Богатырев В.А.: Я даже не знаю, как на этот вопрос ответить. Ну, мы собирались именно с этими ребятами это ставить, и я решил, что будет лучше, если нас будет меньше. И что в этом тоже есть какая-то идея, что мы можем быть и теми, и теми. И что все зависит от того, какие мы. Это тоже какой-то ход. Хотелось, чтобы они были разные, и при этом один человек, играя разных, в итоге как бы один. То есть я могу и в лагере оказаться, могу быть своим же отцом. Там ведь Юра (Юрий Трубин – прим. ред.) сначала встречает пленных и среди них отца, а потом сам играет заключенного – становится как бы тем же отцом. Или это с ним могло случиться. То есть я прохожу разные пути. Ну, вот вы говорите: я воюю, я не воюю, у меня и то, и то, я разный. Эта идея тоже закладывалась тем, что они играют разное. Мы можем пройти судьбу и этого, и этого, и этого. Все зависит от того, как мы выберем. Мы можем быть старшиной Мачихиным, а можем попасть в лагерь и управлять. Тот же самый я. И тогда я становлюсь уже другим, и во мне все меняется, во мне мировоззрение меняется, а, в общем-то, я тот же человек. То есть насколько мы в 15, 19, 20, 25, 30 лет одни, а в 40 вдруг: боже, что с тобой случилось, почему? Знаете, есть песня «Одни уходят в палачи»? Человек меняется, человек сдает.

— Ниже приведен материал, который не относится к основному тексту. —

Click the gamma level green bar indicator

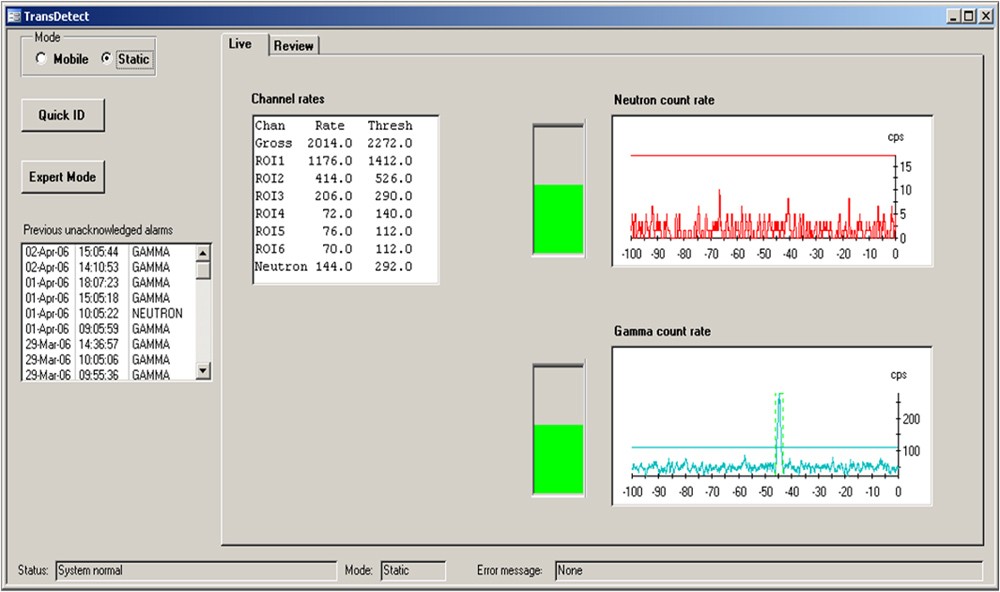[558, 458]
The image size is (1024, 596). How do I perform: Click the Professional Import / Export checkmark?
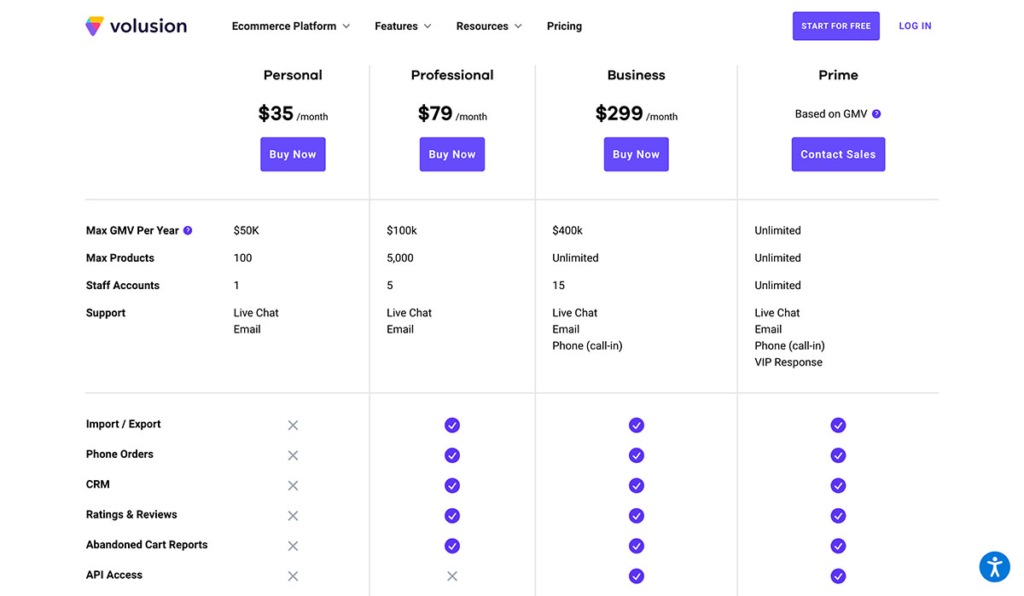click(452, 424)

Есть такой роман «Обмен» у Трифонова – это надо прочитать обязательно – он про то, как незаметно происходит в нашей человеческой жизни обмен, как просто мы меняем квартиру, и все остальное, и как мы были такие хорошие, такие светлые и чистые, а потом становимся сволочами. А, в общем-то, люди те же самые. Понимаете, это все с нашим сознанием происходит. Опять возвращаемся к душе, ребята. Мы же выбираем. Каждый день мы выбираем. Вы выбираете, приехать на эту встречу или не приехать, туда пойти или не туда пойти. Мы за это отвечаем. Дальше через 10-15 лет мы живем ту жизнь, которую мы выбрали 15 лет назад – это тоже закон психологии, что мы собираем плоды того, что сегодня заложили. Поэтому, конечно, мы не можем решать за массы, которые пошли за Гитлером. И не можем решать за Гитлера, это его личная судьба. Но мы можем решать за себя.
Ладохина О.Ф.: Вы знаете, сейчас пройдет 9 мая, ребята сдадут свои экзамены, и, может быть, соберутся все вместе и сходят на спектакль «Жизнь одна» еще раз. Это же знаете, как на небо смотреть – можно разный узор увидеть. Может, тогда и разговор будет другой. Они увидят, что этот спектакль будит в тебе человеческое. Вы сказали, что у человека, помимо интеллекта, есть что-то другое. Эти все ЕГЭ, которые ребятам сейчас предстоят, занимаются IQ человеческим, но совершенно забывается, что человек 11 лет проживает в одном месте – в школе – и что-то с его душой тоже происходит, с сердечной составляющей.
Богатырев В.А.: Спасибо вам, я очень рад, что с вами встретился. И желаю вам, чтобы вы росли, развивались, и чтобы путь у вас был насыщенный, полноценный.